Thursday 21 August 2014
5.00 - 6.30pm
Level 6, Charles Perkins Centre
In association with Sydney Ideas
The world is in the midst of a spiraling obesity problem, but how do we frame this issue? How does lifestyle interact with diets and environments to produce health obesogenic populations? In this seminar, Prof David Raubenheimer, a nutrition ecologist and Jane Dixon a sociologist engage with these questions.
Chair: Associate Professor Robyn Alders, Faculty of Veterinary Science
Professor David Raubenheimer, Faculty Science
Dr Jane Dixon, Australian National University
Robyn Alders is an Associate Professor with the Faculty of Veterinary Science and the Charles Perkins Centre within the University of Sydney and a Director of the KYEEMA Foundation. For over 20 years, she has worked closely with smallholder farmers in sub-Saharan Africa and SE Asia as a veterinarian, researcher and colleague, with an emphasis on the development of sustainable infectious disease control in animals in rural areas in support of food security and poverty alleviation. Robyn’s current research and development interests include food and nutrition security, One Health, gender equity and Science Communication.
In January 2011, Robyn was made an Officer of the Order of Australia for distinguished service to veterinary science as a researcher and educator, to the maintenance of food security in developing countries through livestock management and disease control programs.
David Raubenheimer is a comparative nutritional ecologist. His work applies an evolutionary and ecological approach to the study of how nutrients influence the interactions of animals with their environment, including their foraging behaviour, food choices, physiological responses and health and other consequences. To model these interactions, he has co-invented with Professor Steve Simpson a framework called Nutritional Geometry. Developed within the context of insect nutrition, Nutritional Geometry is now widely used in the study of animals from slime moulds to humans, and in contexts from the conservation of endangered species to agriculture, pet nutrition, relationships between nutrition and immunity, the causes of ageing and the human obesity epidemic. David is Professor of Nutritional Ecology and Nutrition Theme Leader in the Charles Perkins Centre, and Professor of Nutritional Ecology in the Faculty of Veterinary Science and School of Biological Sciences at the University of Sydney. He is author of over 200 journal articles and book chapters, and co-author of the book The Nature of Nutrition: A Unifying Framework from Animal Adaptation to Human Obesity (2012, Princeton University Press).

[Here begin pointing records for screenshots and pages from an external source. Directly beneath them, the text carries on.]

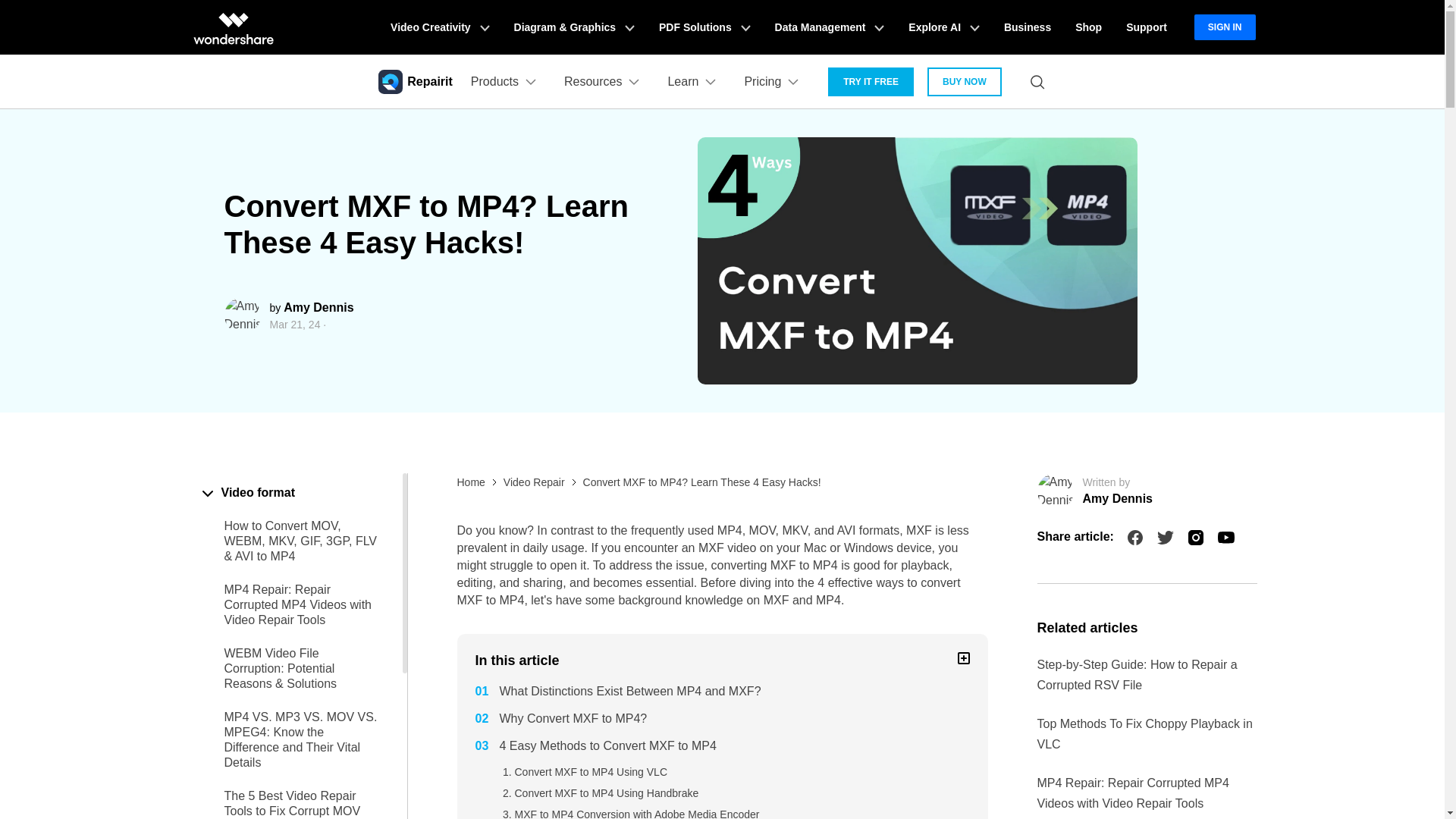
Video Creativity (439, 27)
PDF Solutions (704, 27)
Explore AI (943, 27)
Data Management (829, 27)
Business (1026, 27)
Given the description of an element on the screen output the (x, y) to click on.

Jane Dixon is Senior Fellow at the National Centre for Epidemiology and Population Health, Australian National University and an Associate Fellow of the Food Policy Centre, City University, London. For 13 years, she has conducted research at the intersection of sociology and public health, with a focus on the socio-cultural determinants of health and the health impacts of food system transformations.
Her fieldwork takes place mainly in Australia and Thailand. In more applied research, she has been a advisor to WHO Western Pacific Regional Office and has served the International Union of Health Promotion and Education in two capacities: membership on their Global Working Group on the Social Determinants of Health and writing a Food Systems Position Paper. She has co-edited and co-authored 2 books on obesity: The Seven Deadly Sins of Obesity (UNSW Press, 2007) and The Weight of Modernity (Springer, 2012).